[Rows from a dataset for screen grounding]
— Begin —
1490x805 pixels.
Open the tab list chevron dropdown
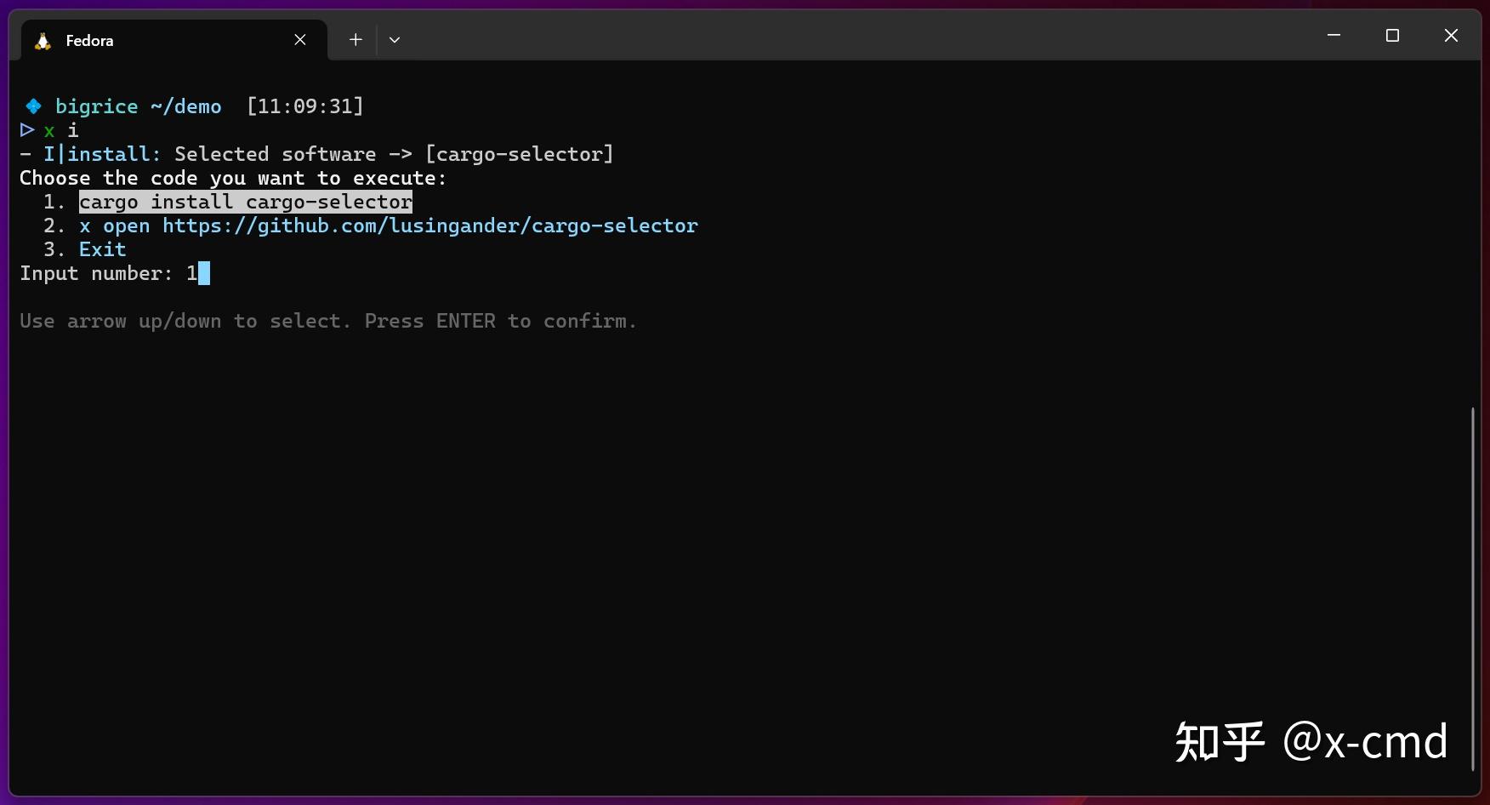(x=394, y=39)
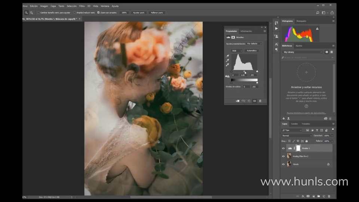Viewport: 359px width, 202px height.
Task: Toggle visibility of Analog Efex Pro 2 layer
Action: tap(283, 156)
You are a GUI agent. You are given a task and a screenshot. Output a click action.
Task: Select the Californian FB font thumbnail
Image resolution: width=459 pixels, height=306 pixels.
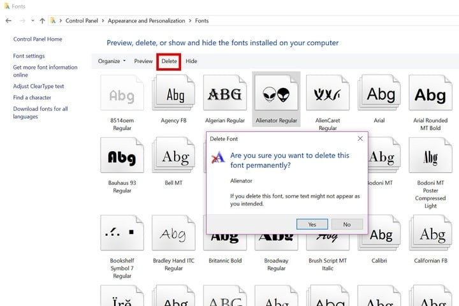click(430, 233)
— End —
» **REQUIRED TASK**
Please gather every line of the material above that contains the string "pixels", treating uppercase and lowercase as different.

» **TASK ANSWER**
1490x805 pixels.
Image resolution: width=459 pixels, height=306 pixels.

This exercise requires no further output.